Stan Bradshaw – 2022 Inductee

Stan Bradshaw

1949 –

 

As an avid outdoorsman and newly minted barrister out of the University of Montana in 1975, Stan Bradshaw knew that he wanted to focus on the protection of water resources.

 

With the Montana Department of Health and Environmental Sciences (now DEQ) and Montana Fish, Wildlife & Parks, and later with Montana Trout Unlimited and TU’s Montana Water Project – Stan’s career spanned 40 years.

 

Over the course of his career, he played a key role in several important resource conservation initiatives.

 

While at FWP, Stan and Frank Crowley of DHES drafted and filed the Clark Fork Natural Resource Damage complaint (based on pollution caused by the mines at Butte). The complaint was filed against ARCO, and it eventually led to millions of dollars for pollution reduction efforts and habitat improvement that have produced a healthier future for the Clark Fork River.

 

As FWP chief legal counsel, Stan represented the agency in 1984 as a co-plaintiff with the Montana Coalition for Stream Access before the Montana Supreme Court. The court famously ruled the public owned the water and could use it for recreation regardless of the water’s navigable status or who owned the streambed. Subsequently, Stan helped craft the Montana Stream Access Law of 1985, which defines the public’s right to use Montana rivers and streams for fishing, floating, swimming, and other recreation.

 

Stan went to work for Montana TU in 1987 where his focus shifted from getting people to the stream, to keeping water flowing in the stream. The 1988 drought brought the dilemma of instream flow protection into sharp focus, as blue-ribbon streams like the Big Hole largely dried up. Confronted with the reality that a basin with oversubscribed water rights could still drink a stream dry, Stan and his colleagues lobbied for, and the 1989 Montana Legislature passed, a startling new law. For the first time in Montana history, FWP could lease for up to 10 years a privately held consumptive-use water right to keep water in the stream for the benefit of fish and wildlife. In 1995, the Legislature allowed nonprofits like TU to do the same.

 

In 2001, Stan was hired by TU to implement the provisions of the instream leasing statutes for which he had lobbied years before.

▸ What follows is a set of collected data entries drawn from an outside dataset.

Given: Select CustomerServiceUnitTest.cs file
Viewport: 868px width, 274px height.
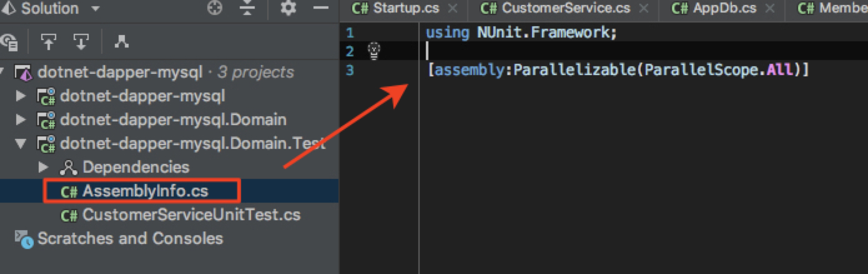Looking at the screenshot, I should pos(190,215).
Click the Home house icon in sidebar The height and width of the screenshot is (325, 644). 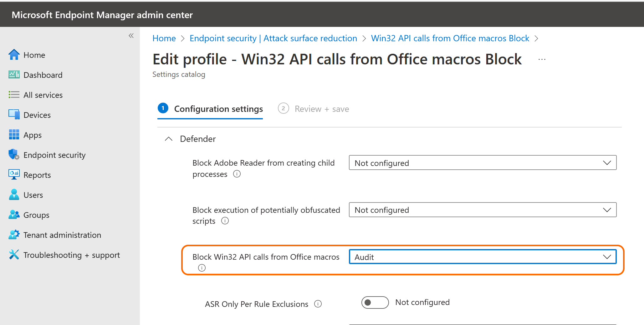pos(14,55)
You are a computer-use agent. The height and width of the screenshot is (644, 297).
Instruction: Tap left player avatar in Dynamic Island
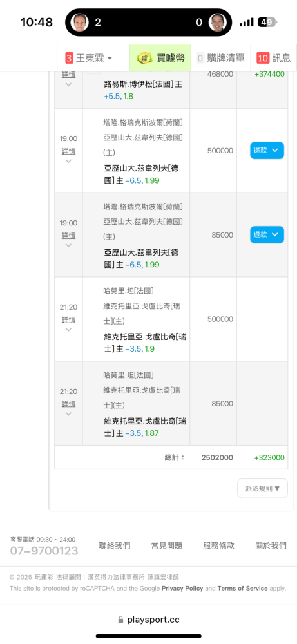tap(80, 22)
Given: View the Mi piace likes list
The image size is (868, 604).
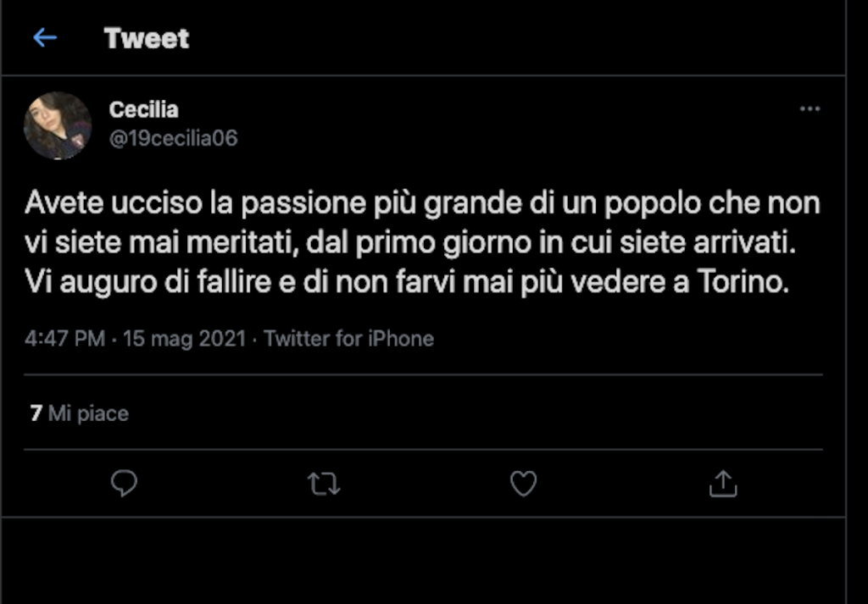Looking at the screenshot, I should click(88, 413).

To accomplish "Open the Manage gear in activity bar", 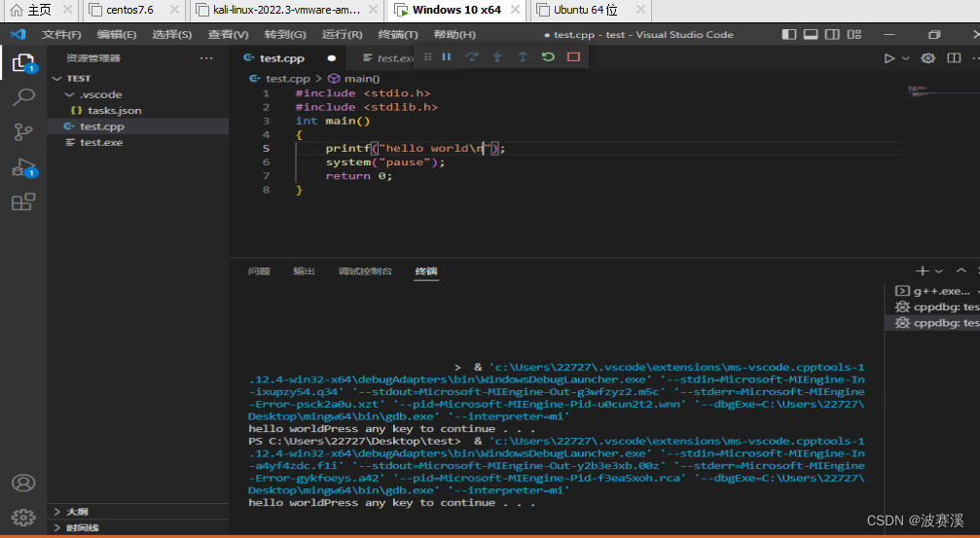I will (23, 517).

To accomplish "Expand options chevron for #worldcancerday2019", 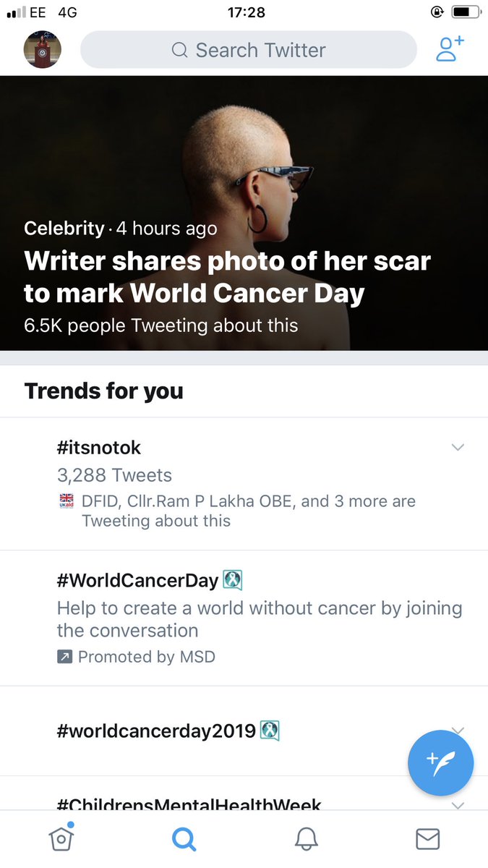I will [x=457, y=730].
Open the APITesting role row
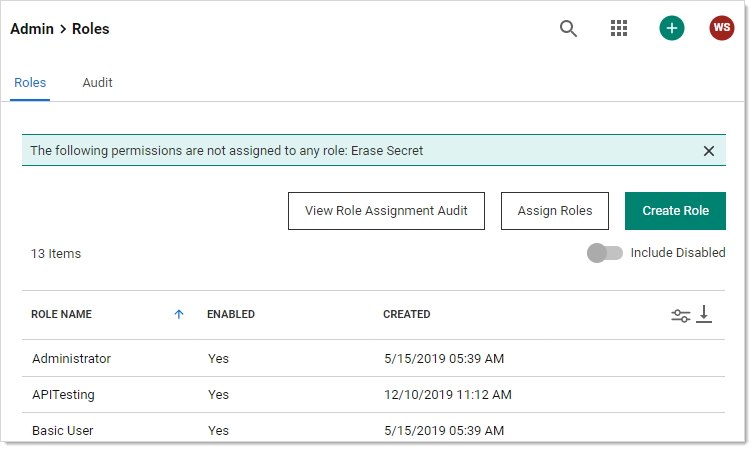The width and height of the screenshot is (753, 450). coord(63,394)
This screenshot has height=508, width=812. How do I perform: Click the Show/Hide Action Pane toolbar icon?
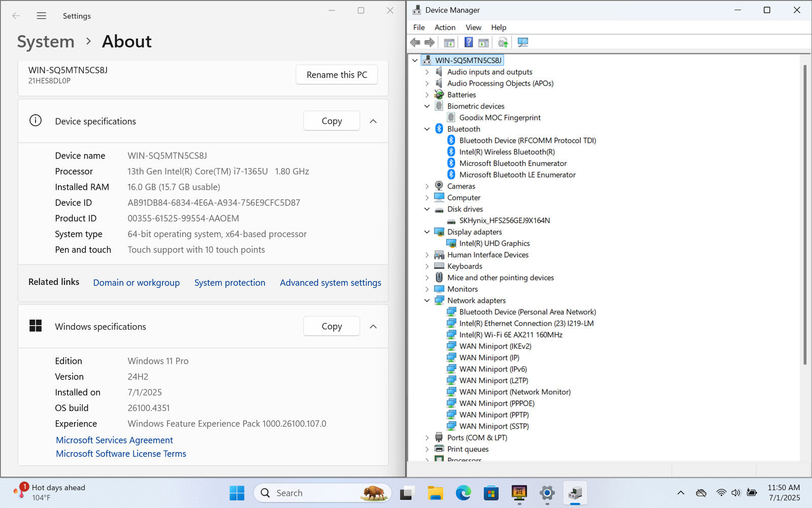pyautogui.click(x=484, y=42)
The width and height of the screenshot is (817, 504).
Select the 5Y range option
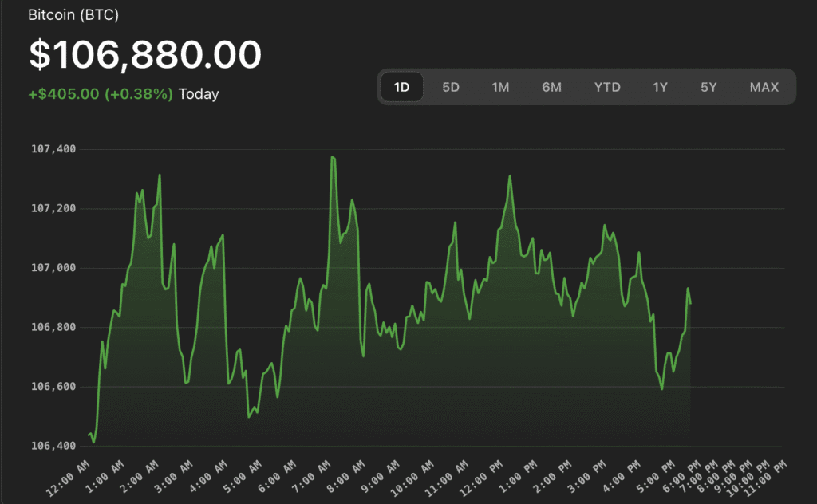pyautogui.click(x=708, y=87)
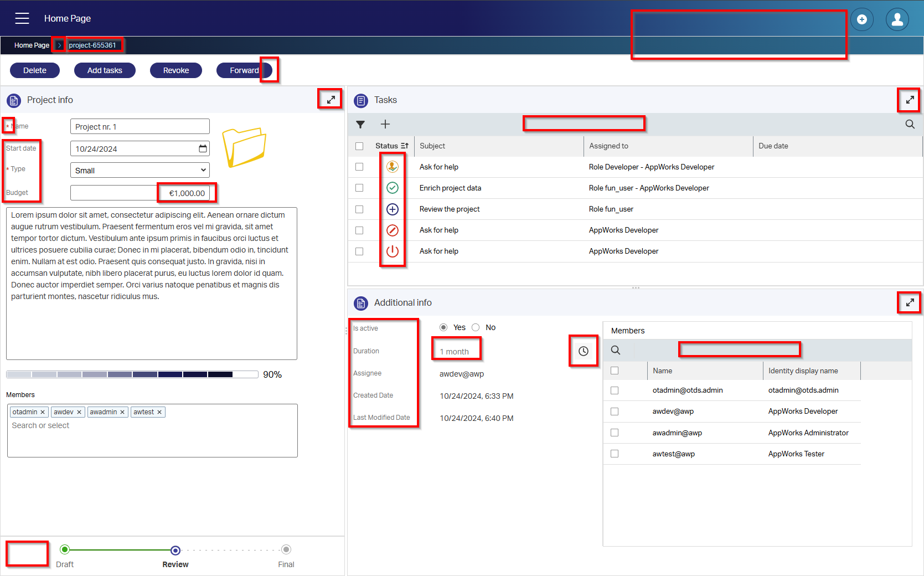
Task: Open the Tasks filter funnel icon
Action: (x=360, y=125)
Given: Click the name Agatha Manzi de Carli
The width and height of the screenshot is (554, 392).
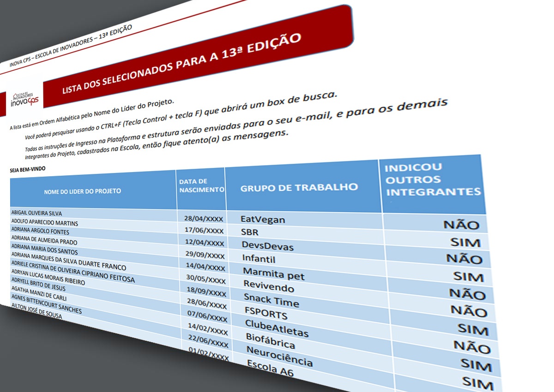Looking at the screenshot, I should tap(39, 292).
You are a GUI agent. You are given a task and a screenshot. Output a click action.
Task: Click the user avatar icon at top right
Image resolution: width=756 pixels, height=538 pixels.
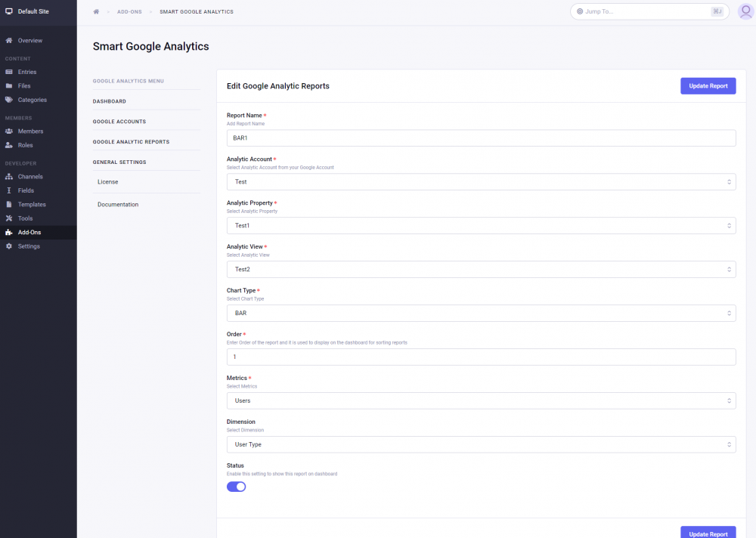point(745,11)
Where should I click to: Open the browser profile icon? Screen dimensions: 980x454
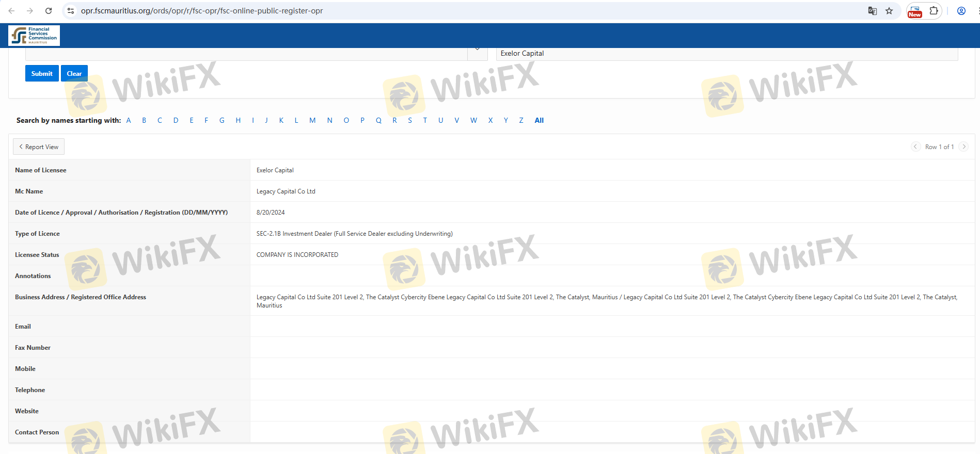pyautogui.click(x=961, y=11)
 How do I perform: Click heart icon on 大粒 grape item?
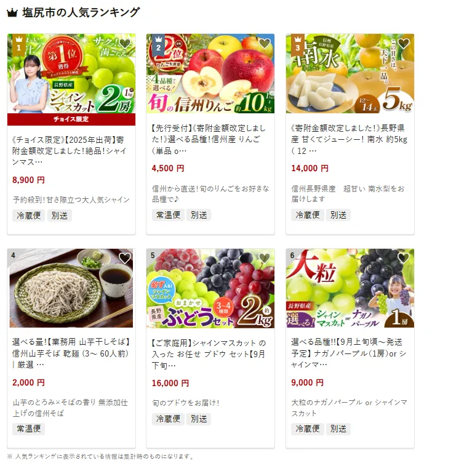[x=404, y=258]
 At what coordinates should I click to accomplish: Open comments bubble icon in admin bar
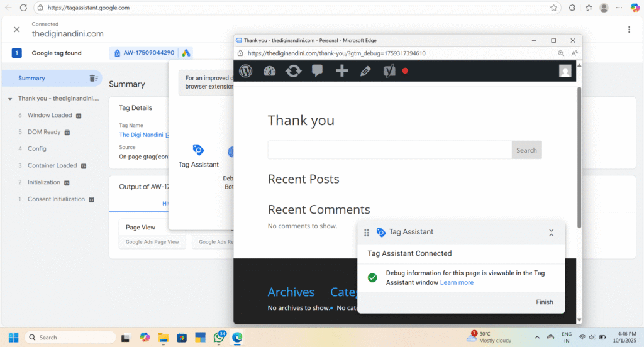pyautogui.click(x=318, y=71)
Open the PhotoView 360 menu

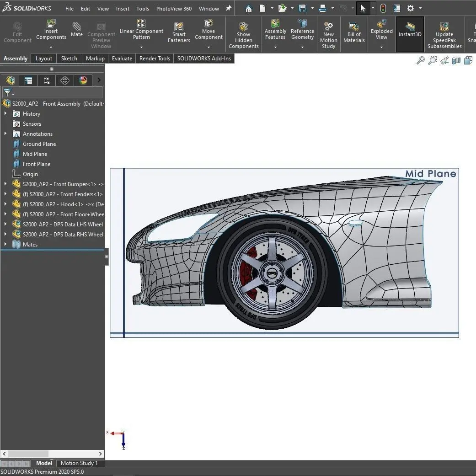click(174, 9)
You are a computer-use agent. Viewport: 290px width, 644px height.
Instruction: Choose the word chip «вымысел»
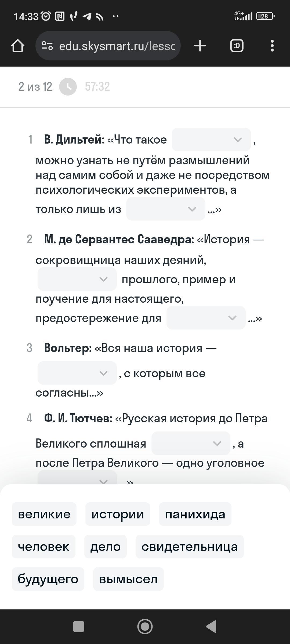(128, 579)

Over the next 18 years, he helped negotiate and draft more than 20 instream flow agreements with irrigators and state agencies in watersheds on both sides of the Continental Divide, helping create greater recognition for the values of instream uses across a broad cross-section of agricultural interests.

 

Besides his conservation efforts, Stan found time to partner with his wife Glenda and the late Gary Lafontaine in Greycliff Publishing to guide part-time for the late Paul Roos (MOHF 2020), and to become an expert canoeist and canoe instructor.

 

Stan Lives in Helena with his wife, Glenda.